TASK INSTRUCTIONS - From the data below, set down exactly the lines between the one holding "Given: Click NSX" and the one holding "Viewport: 1897px width, 405px height.", inclusive, and no others.

TASK INPUT -
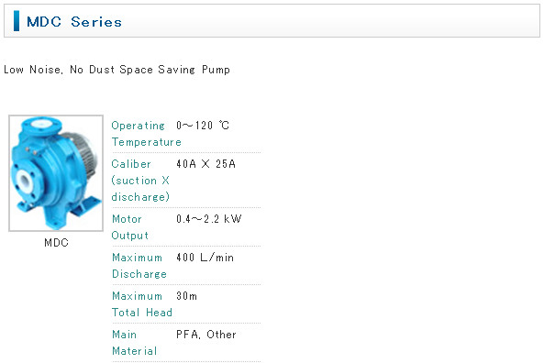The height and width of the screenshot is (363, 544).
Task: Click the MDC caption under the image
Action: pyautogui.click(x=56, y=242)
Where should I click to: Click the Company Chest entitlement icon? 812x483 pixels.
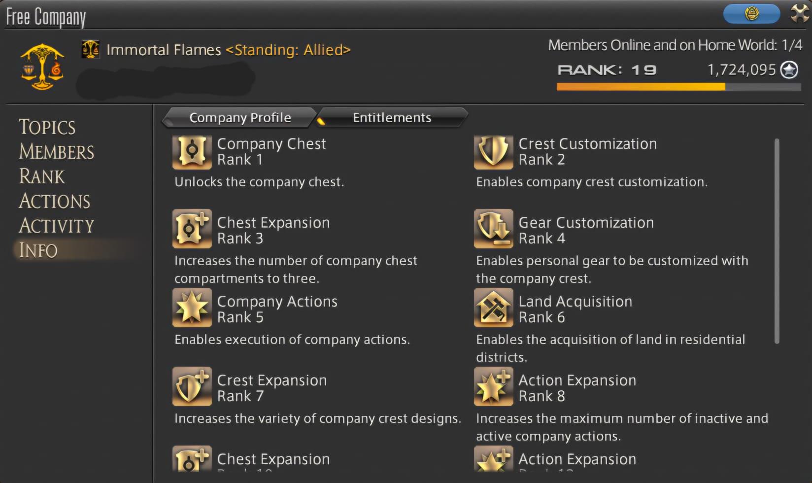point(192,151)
--
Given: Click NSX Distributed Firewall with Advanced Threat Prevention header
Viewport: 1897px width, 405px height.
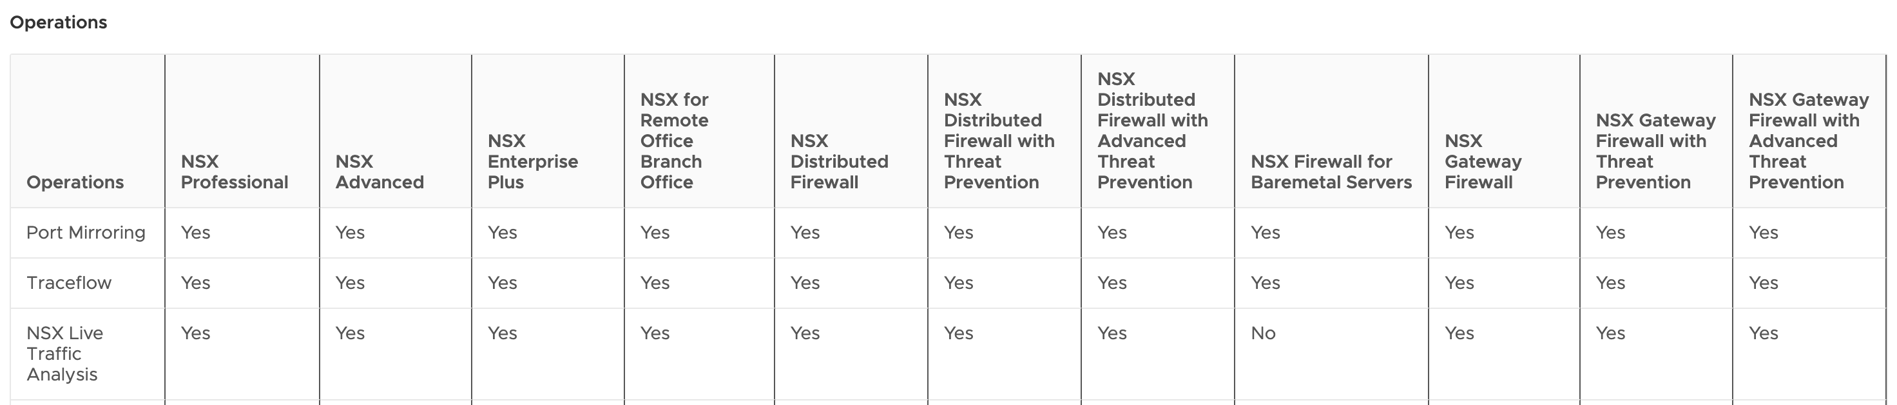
* * *
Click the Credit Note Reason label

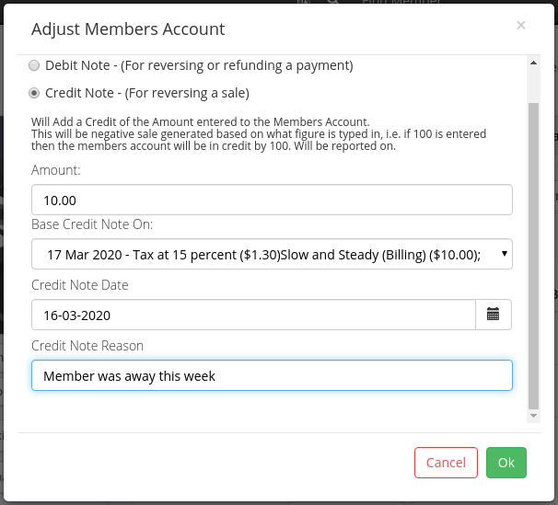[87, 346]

EXERCISE RESPONSE -
Given: Click NSX Distributed Firewall with Advanced Threat Prevention header
Viewport: 1897px width, 405px height.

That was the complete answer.